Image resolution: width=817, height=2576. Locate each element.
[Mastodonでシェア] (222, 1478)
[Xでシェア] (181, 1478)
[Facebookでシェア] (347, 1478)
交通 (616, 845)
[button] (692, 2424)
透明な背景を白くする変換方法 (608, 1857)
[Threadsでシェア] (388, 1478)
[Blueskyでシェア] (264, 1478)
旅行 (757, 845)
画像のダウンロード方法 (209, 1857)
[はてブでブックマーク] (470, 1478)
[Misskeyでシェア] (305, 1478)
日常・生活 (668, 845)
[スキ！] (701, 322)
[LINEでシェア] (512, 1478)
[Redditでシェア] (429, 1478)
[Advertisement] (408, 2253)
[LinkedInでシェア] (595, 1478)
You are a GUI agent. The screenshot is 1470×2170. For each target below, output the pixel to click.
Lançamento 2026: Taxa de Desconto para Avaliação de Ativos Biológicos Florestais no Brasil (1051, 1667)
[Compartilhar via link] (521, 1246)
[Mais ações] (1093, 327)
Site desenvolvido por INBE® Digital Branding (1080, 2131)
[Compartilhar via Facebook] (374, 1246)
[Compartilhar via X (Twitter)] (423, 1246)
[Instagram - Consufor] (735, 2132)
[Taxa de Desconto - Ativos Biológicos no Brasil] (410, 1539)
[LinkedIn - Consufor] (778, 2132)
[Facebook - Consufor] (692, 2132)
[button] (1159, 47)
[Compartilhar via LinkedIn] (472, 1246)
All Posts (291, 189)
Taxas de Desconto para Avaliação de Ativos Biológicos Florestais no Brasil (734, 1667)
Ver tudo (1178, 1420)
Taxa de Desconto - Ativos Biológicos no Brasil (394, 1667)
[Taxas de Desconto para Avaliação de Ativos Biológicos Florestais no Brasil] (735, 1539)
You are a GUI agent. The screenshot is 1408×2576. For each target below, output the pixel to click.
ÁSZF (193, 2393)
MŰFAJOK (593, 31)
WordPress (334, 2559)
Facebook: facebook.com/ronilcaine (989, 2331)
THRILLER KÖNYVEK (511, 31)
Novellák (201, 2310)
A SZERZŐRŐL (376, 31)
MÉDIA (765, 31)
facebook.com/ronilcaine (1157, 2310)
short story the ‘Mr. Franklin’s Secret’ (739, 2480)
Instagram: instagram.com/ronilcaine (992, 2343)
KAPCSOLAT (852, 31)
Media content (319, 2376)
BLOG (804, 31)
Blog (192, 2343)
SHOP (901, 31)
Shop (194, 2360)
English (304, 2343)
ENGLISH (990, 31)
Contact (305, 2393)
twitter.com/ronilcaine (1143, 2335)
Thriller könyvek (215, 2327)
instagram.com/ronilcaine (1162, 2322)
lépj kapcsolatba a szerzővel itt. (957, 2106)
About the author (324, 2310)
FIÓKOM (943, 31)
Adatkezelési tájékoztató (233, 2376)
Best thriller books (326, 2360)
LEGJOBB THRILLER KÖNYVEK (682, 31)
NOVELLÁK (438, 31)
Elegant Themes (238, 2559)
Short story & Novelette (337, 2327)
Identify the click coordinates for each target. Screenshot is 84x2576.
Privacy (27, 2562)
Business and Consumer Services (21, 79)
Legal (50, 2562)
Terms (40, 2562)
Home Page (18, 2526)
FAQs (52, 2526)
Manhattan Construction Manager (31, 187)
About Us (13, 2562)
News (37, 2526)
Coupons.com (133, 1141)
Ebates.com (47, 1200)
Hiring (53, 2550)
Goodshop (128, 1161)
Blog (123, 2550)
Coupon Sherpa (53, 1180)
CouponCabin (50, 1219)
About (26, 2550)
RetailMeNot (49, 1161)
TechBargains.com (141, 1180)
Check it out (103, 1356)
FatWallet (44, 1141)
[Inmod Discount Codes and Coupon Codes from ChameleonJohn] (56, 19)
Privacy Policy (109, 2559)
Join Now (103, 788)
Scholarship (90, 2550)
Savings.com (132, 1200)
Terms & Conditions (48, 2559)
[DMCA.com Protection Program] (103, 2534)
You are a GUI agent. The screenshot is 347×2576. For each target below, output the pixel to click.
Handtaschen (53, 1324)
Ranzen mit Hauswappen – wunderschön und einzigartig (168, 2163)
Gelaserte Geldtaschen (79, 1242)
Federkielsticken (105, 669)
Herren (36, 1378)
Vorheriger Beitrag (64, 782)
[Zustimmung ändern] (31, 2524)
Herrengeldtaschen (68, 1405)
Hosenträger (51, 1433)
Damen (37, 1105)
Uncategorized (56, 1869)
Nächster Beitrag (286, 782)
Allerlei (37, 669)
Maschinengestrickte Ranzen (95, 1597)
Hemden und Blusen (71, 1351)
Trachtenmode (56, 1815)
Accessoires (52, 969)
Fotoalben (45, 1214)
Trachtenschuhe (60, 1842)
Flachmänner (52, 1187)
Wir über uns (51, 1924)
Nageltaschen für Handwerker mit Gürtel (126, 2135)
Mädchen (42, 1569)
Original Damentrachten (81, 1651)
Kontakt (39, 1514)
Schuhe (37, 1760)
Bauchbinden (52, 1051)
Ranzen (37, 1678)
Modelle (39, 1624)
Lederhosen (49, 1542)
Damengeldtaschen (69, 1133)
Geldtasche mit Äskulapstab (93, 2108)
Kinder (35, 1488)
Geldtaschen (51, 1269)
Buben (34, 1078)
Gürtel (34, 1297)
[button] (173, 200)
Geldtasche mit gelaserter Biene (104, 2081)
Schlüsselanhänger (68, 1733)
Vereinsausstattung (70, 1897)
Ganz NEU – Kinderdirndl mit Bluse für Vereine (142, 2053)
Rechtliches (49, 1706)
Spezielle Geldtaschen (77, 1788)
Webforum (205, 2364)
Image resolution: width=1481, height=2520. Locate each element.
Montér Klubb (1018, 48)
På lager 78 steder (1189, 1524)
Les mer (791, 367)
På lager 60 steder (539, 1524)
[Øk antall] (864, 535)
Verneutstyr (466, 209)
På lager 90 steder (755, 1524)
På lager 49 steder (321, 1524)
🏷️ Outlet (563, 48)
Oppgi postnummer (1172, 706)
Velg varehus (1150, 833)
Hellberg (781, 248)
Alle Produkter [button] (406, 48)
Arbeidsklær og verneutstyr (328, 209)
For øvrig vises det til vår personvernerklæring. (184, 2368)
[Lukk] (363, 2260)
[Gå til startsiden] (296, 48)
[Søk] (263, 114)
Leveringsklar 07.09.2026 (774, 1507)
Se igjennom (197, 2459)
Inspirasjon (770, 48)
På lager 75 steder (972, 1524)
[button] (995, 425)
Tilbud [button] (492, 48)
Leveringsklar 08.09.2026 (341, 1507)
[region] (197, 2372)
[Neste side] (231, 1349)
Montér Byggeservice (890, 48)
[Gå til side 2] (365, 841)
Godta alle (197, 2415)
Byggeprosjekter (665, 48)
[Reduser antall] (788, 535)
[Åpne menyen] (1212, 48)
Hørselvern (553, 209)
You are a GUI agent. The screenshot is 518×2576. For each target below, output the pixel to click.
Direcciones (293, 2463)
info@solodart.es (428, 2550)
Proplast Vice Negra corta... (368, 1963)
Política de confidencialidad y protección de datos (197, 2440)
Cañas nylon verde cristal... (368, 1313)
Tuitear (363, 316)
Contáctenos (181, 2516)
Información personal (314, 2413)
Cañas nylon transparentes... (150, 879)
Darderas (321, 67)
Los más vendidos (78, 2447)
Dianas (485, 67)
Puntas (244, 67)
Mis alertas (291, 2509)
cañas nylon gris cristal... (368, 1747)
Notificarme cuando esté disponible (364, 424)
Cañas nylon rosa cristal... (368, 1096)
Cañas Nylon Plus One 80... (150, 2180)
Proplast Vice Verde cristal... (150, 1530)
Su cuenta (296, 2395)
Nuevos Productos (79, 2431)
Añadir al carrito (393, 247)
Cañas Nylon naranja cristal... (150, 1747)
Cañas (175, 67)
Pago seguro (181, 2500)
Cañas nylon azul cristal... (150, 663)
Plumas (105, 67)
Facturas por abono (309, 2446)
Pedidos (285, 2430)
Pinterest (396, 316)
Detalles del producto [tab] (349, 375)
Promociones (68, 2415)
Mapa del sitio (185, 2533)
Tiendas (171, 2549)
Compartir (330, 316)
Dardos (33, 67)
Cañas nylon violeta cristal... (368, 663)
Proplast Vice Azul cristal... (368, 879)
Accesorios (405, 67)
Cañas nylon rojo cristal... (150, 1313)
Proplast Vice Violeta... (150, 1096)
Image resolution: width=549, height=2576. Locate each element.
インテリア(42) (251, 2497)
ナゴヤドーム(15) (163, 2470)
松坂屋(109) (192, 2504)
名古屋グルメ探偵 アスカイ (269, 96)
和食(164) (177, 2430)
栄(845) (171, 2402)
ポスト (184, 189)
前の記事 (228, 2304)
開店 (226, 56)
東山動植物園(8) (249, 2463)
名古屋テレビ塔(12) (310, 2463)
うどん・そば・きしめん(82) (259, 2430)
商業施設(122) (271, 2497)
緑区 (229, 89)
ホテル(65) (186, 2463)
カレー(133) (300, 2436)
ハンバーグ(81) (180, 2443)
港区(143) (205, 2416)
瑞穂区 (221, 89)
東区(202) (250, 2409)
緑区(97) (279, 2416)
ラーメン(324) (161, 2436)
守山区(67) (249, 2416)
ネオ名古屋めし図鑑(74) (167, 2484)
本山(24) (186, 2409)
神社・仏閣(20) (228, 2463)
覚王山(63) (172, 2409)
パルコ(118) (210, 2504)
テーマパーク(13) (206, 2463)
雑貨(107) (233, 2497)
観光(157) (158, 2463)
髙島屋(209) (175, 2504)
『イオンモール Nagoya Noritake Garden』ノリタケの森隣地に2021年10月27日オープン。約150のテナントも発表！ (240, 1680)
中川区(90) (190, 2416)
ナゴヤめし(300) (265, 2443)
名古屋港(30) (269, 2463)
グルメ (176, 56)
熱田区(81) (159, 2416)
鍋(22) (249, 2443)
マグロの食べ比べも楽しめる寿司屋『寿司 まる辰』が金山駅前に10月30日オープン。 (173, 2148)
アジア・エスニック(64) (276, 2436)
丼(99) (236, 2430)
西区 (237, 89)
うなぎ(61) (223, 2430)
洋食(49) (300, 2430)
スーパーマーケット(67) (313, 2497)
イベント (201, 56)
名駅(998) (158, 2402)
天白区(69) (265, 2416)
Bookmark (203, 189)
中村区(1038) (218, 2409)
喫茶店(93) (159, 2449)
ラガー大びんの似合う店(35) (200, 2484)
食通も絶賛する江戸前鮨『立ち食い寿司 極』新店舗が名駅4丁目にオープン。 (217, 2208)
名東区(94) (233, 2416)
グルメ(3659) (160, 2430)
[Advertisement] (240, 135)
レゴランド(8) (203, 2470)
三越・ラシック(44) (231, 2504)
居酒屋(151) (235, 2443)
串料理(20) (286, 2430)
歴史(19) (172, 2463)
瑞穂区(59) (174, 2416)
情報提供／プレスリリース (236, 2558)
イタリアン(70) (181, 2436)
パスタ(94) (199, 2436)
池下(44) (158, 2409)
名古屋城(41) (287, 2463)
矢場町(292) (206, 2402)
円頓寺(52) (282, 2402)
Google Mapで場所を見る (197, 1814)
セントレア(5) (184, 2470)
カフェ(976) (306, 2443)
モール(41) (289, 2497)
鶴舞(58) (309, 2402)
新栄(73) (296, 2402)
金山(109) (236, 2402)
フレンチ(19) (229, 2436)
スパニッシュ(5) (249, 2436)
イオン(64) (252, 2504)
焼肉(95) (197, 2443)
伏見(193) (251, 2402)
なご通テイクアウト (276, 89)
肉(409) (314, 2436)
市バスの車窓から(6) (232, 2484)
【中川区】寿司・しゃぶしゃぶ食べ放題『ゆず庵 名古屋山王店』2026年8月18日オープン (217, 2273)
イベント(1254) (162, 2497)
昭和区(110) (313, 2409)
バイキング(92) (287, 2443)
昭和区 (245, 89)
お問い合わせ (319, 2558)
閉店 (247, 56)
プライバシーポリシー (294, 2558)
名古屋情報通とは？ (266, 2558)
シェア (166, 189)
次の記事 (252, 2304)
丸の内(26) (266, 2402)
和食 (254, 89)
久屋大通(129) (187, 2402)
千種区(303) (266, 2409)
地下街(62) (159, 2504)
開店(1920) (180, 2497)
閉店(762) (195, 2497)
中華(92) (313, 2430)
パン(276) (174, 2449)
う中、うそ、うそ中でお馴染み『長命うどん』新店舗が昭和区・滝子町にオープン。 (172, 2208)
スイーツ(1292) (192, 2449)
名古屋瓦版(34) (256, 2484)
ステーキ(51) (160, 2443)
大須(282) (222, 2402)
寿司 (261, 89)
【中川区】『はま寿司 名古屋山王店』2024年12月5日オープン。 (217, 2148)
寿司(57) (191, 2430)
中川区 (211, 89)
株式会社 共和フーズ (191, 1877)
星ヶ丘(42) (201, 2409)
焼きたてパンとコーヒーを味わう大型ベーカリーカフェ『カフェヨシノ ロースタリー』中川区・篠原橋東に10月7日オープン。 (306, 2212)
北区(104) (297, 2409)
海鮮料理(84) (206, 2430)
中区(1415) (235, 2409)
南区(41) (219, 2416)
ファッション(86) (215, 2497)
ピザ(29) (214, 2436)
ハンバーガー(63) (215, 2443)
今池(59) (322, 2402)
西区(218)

————————

• [INSTRUCTIONS FOR THE TASK]:
Lines that contain "height" should be pulled from the entries above and reported.

• [RESULT OF THE TASK]:
Image resolution: width=817, height=2576. Locate each element.
Image resolution: width=1481, height=2520. Locate each element.
Image resolution: width=549, height=2576. Locate each element.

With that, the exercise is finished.